What you return must be the lines of the data that hold the word "computer".

+++ EXERCISE DATA +++

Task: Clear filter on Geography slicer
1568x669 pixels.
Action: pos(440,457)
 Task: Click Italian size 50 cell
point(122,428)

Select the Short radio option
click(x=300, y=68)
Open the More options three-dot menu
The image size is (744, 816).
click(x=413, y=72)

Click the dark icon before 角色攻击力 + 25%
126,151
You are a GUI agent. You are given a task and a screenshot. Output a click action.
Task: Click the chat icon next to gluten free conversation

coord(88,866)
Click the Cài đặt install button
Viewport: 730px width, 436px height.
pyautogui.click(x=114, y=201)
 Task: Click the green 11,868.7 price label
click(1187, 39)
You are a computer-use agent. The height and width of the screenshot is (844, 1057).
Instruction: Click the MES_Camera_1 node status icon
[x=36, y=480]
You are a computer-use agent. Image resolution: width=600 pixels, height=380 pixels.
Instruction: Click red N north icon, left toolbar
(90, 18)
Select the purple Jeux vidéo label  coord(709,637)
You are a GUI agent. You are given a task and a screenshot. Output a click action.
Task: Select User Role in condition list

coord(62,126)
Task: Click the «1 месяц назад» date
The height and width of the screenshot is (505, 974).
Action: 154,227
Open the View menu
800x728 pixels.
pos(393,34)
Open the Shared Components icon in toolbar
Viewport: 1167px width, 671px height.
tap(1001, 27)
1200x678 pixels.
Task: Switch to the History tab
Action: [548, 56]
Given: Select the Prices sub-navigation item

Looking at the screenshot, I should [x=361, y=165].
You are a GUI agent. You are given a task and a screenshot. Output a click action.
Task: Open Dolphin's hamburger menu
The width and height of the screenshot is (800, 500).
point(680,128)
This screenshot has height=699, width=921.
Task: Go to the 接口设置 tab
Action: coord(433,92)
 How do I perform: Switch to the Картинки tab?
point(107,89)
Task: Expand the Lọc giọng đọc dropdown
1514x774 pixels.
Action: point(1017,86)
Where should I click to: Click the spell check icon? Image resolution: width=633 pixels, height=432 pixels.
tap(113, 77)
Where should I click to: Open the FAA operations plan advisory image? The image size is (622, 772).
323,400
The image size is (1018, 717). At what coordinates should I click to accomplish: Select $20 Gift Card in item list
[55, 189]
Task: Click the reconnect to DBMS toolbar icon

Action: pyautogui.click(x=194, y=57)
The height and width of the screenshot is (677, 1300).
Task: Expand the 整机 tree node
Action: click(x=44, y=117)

+++

▸ FINISHED EXERCISE:
You are a computer-use agent. The height and width of the screenshot is (844, 1057).
You are a computer-use agent. Image resolution: width=600 pixels, height=380 pixels.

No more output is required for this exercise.